Zombse

The Zombie Stack Exchanges That Just Won't Die

View the Project on GitHub anjackson/zombse

Are there any libraries that are trying to preserve information in Ajax-heavy websites that archive.org can't preserve?

Archive.org used to be far more useful, but now there is a huge problem - it can't archive a huge number of the Ajax-heavy websites on the Internet now.

InquilineKea

Comments

Answer by dsalo

This is a remarkably difficult problem! The answer is "yes, some are trying... but it's a remarkably difficult problem."

See David Rosenthal, "Harvesting and Preserving the Future Web" for a brief discussion, also The Signal blog on "The Web Archive in Today's World".

Comments

Answer by Ed Summers

While not being directly related to digital preservation there is some evidence that GoogleBot has been executing JavaScript for some time now.

At the 2012 International Internet Preservation Consortium meeting there was some talk about the Internet Archive using PhantomJS as part of its Quality Assurance processes.

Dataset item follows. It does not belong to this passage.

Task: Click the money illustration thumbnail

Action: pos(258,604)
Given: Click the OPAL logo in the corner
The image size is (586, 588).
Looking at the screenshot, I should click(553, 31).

But so far I haven't heard any news about the Internet Archive (or other web archiving outfits) integrating a headless browser into their archiving process.

I have been seeing opensource projects like pjscrape that lets you crawl the web, while executing JavaScript, while giving you access to the DOM with jQuery. It might be interesting/useful if these tools allowed you to serialize the DOM as a WARC file for use in web archiving contexts...

Comments

Answer by Denis Petrov

Archive.is can store AJAX pages, such as Twitter's or Google Map's.

But there are some limitations:

it saves only snapshot of AJAX-generated page. Interactive elements will be lost after saving because they require the original AJAX-server to interact with.

it uses WebKit to execute javascript and then renders WebKit's state back to HTML and CSS. This approach causes that the layout of a saved page may be broken in non WebKit-based browsers. In most cases, it is ok in Firefox and Opera, but complex saved pages may look broken in MSIE.

perforance is not good at the moment, during to heavy CPU load of browser engine. Only 3-4 pages per second (20Mbit/s of incoming trafic) per server.

Comments

Answer by Andy Jackson

There is a newly released tool called fantomas that attempts to simulate user events to ensure more dependencies are caught. It uses the PhantomJS WebKit engine under the hood, but also goes through the DOM to fire the events it finds, and even does some simulated (random) user clicking. When finished, it outputs the links to all the resources that were found, which can be passed to/through a web archiver tool.

Comments